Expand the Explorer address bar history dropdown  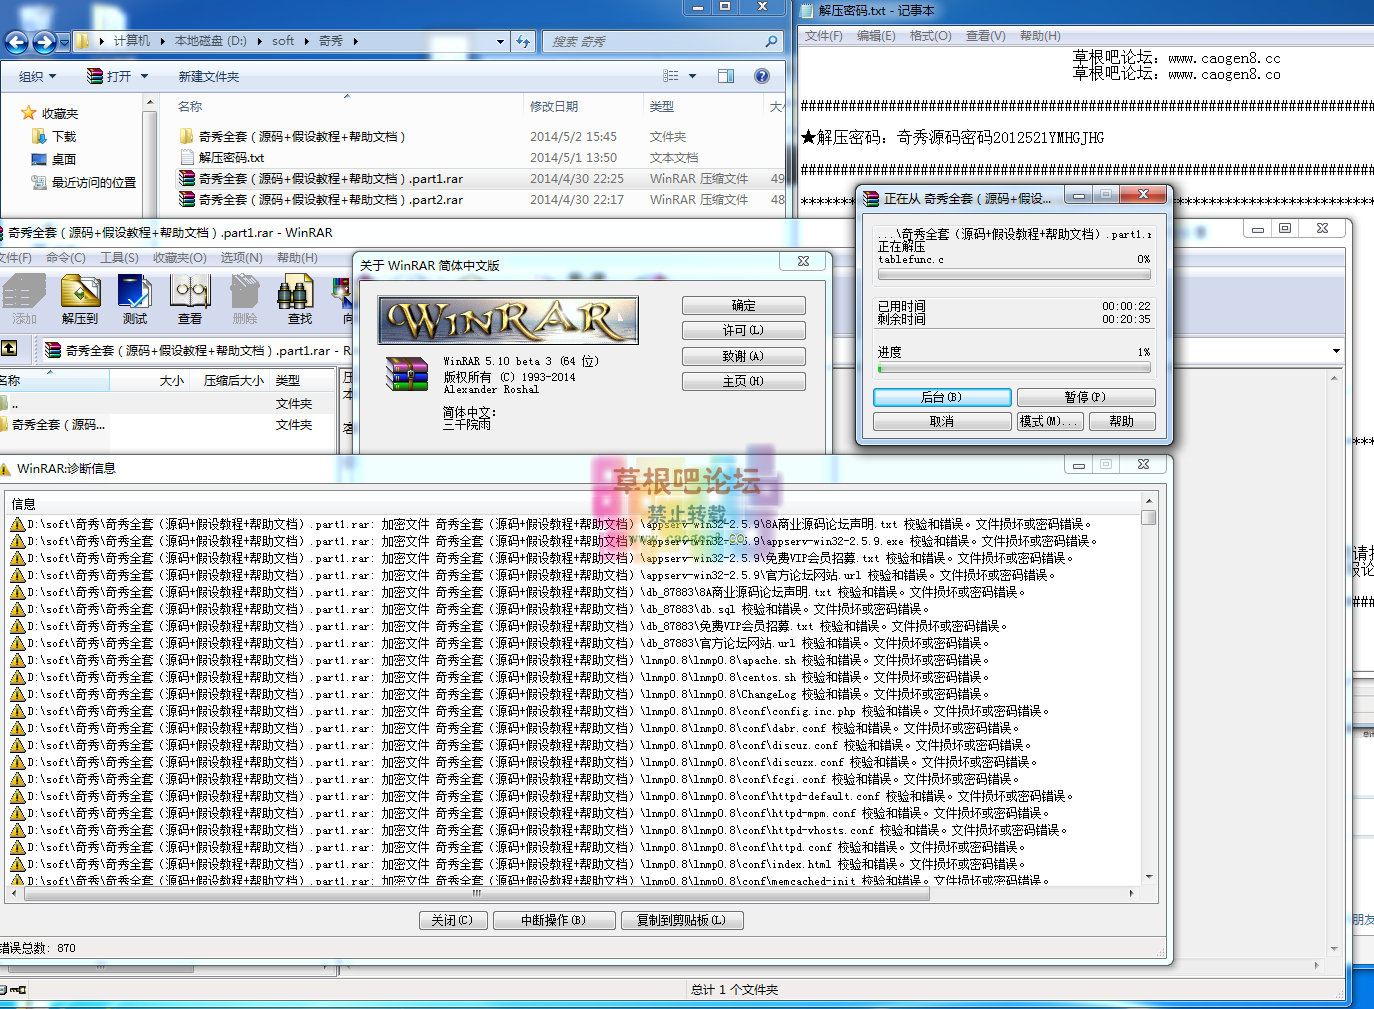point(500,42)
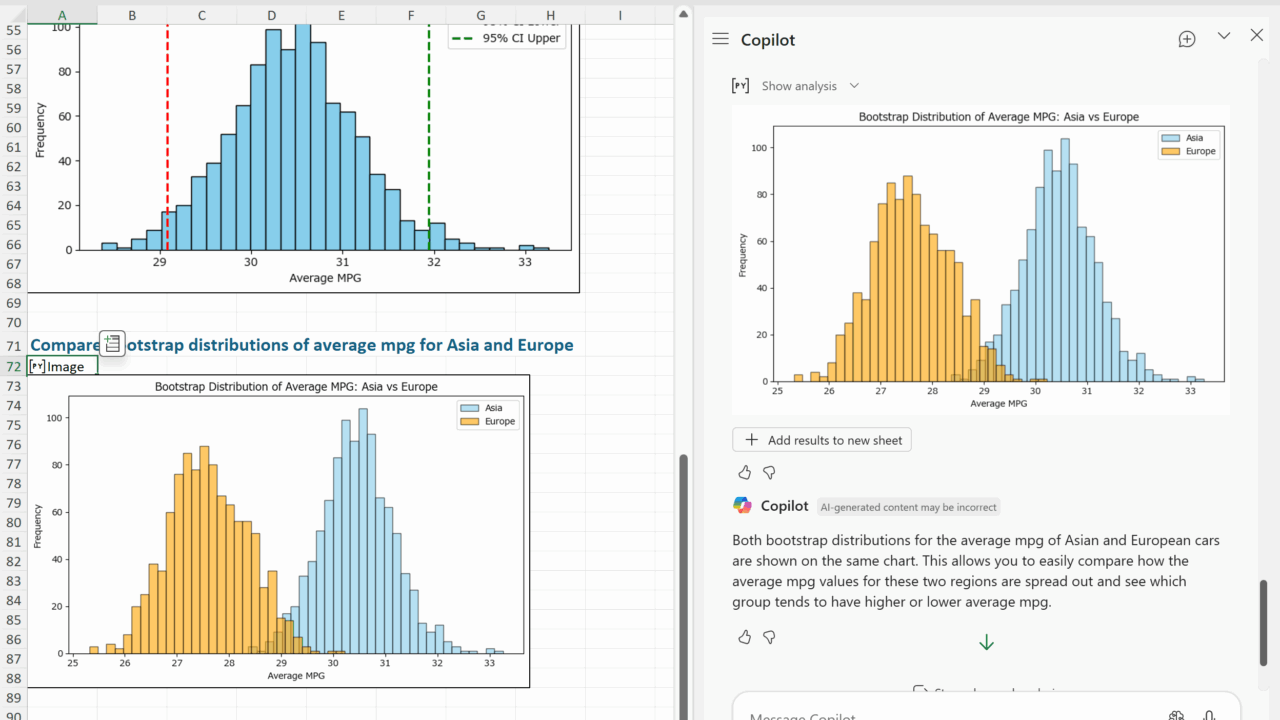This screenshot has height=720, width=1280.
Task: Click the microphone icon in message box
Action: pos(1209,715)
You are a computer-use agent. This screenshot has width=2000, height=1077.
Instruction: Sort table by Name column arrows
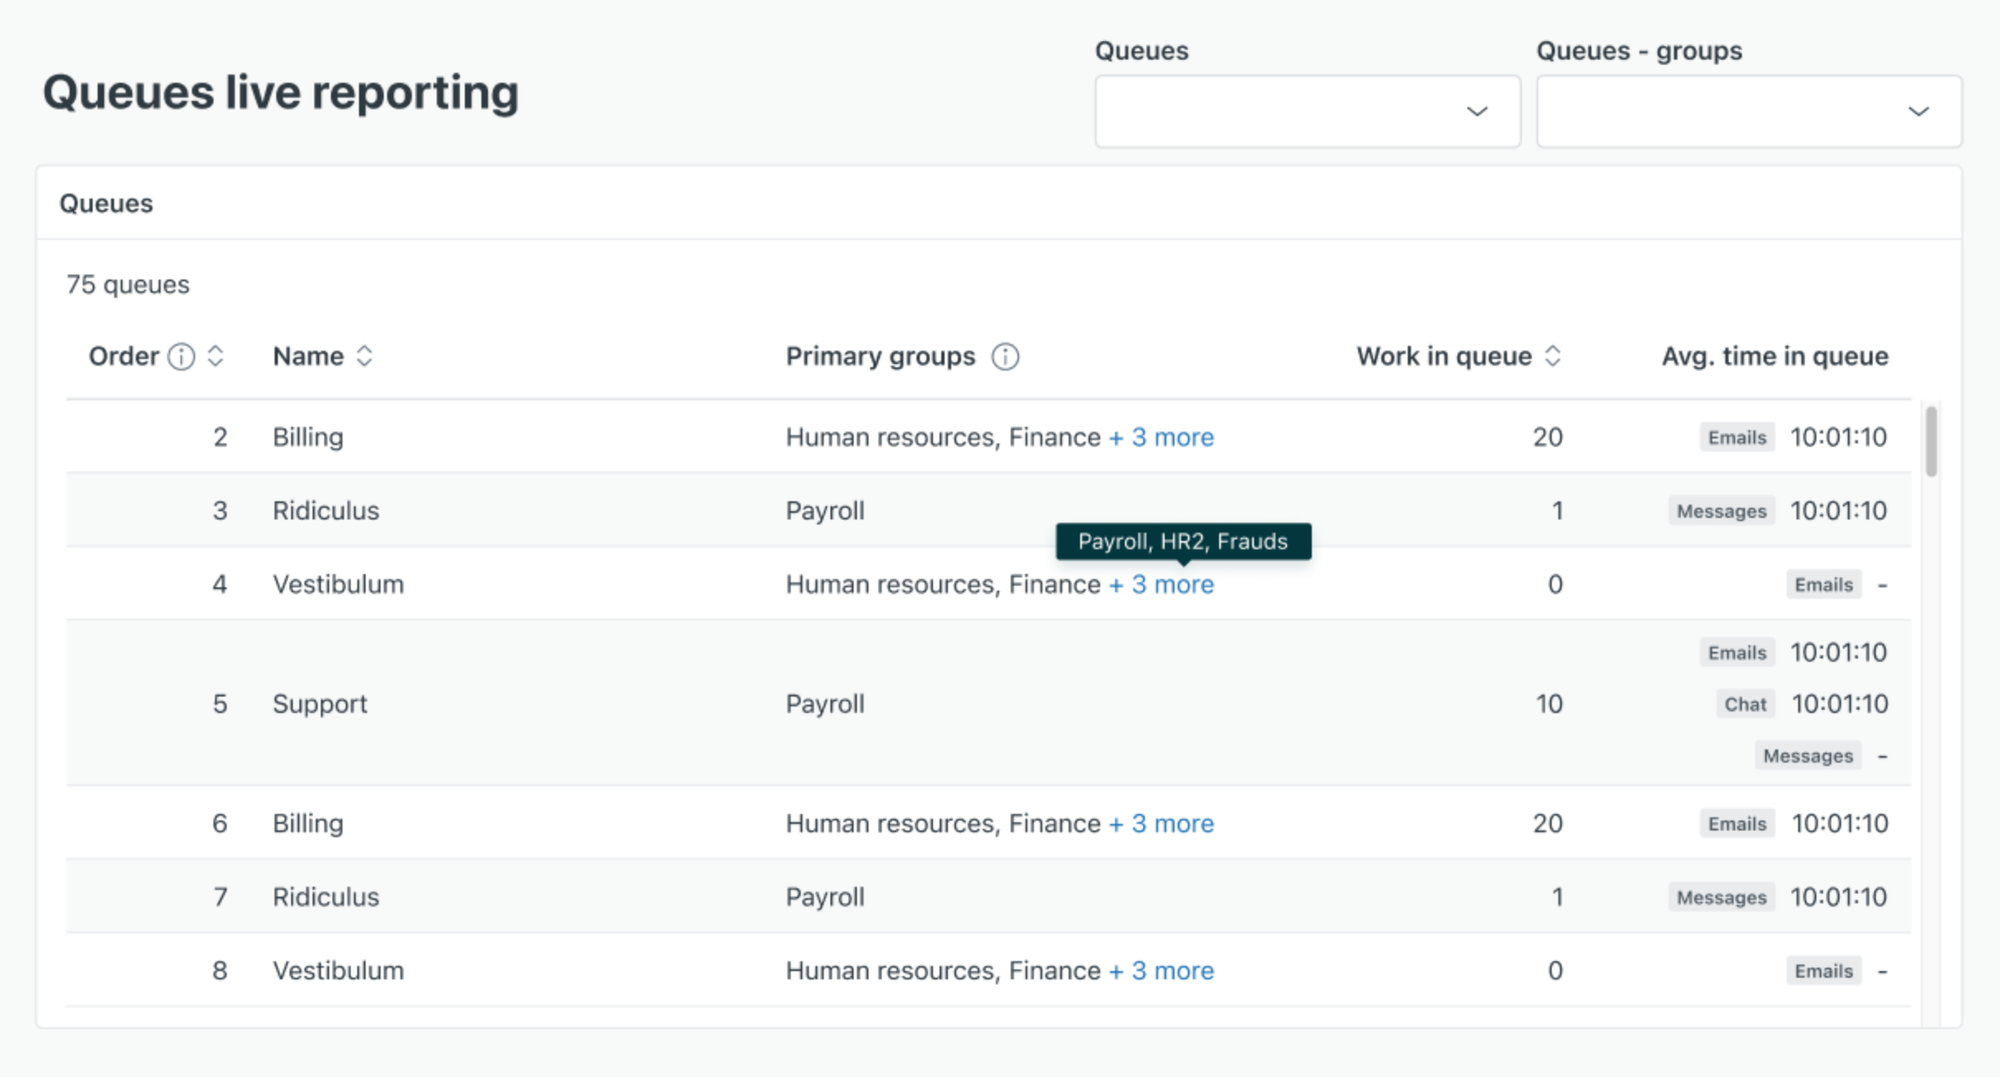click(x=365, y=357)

···

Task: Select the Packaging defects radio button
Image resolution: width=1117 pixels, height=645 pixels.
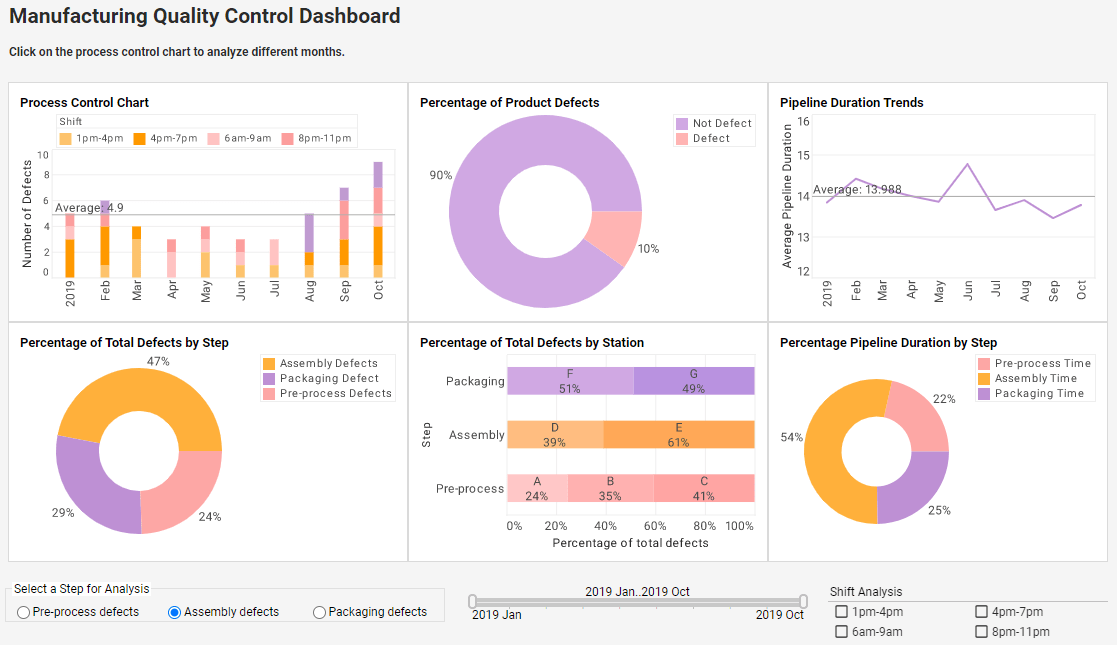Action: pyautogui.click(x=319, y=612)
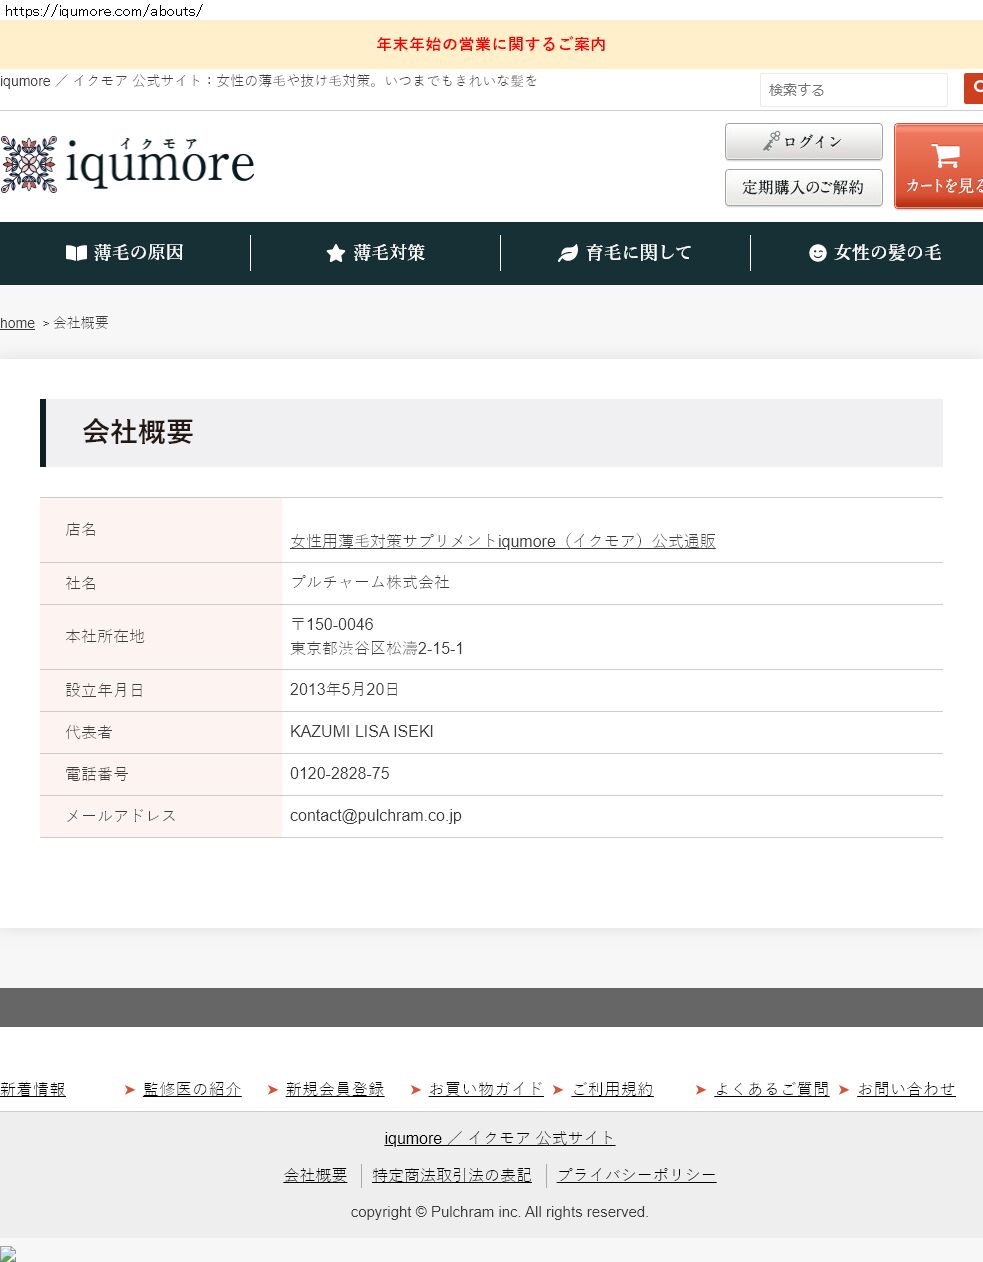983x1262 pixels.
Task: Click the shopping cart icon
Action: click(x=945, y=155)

···

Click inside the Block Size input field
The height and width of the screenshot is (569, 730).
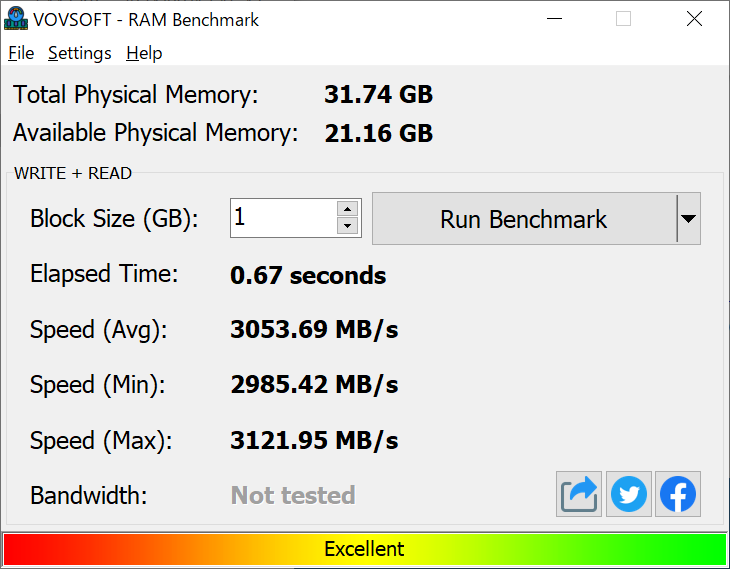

···

▶ PROBLEM TO SOLVE:
Return only the stretch of the material above from the line holding "Click inside the Block Size input field" through the line holding "The height and", copied exactly.

▶ WORKED SOLUTION:
Click inside the Block Size input field
The height and width of the screenshot is (569, 730).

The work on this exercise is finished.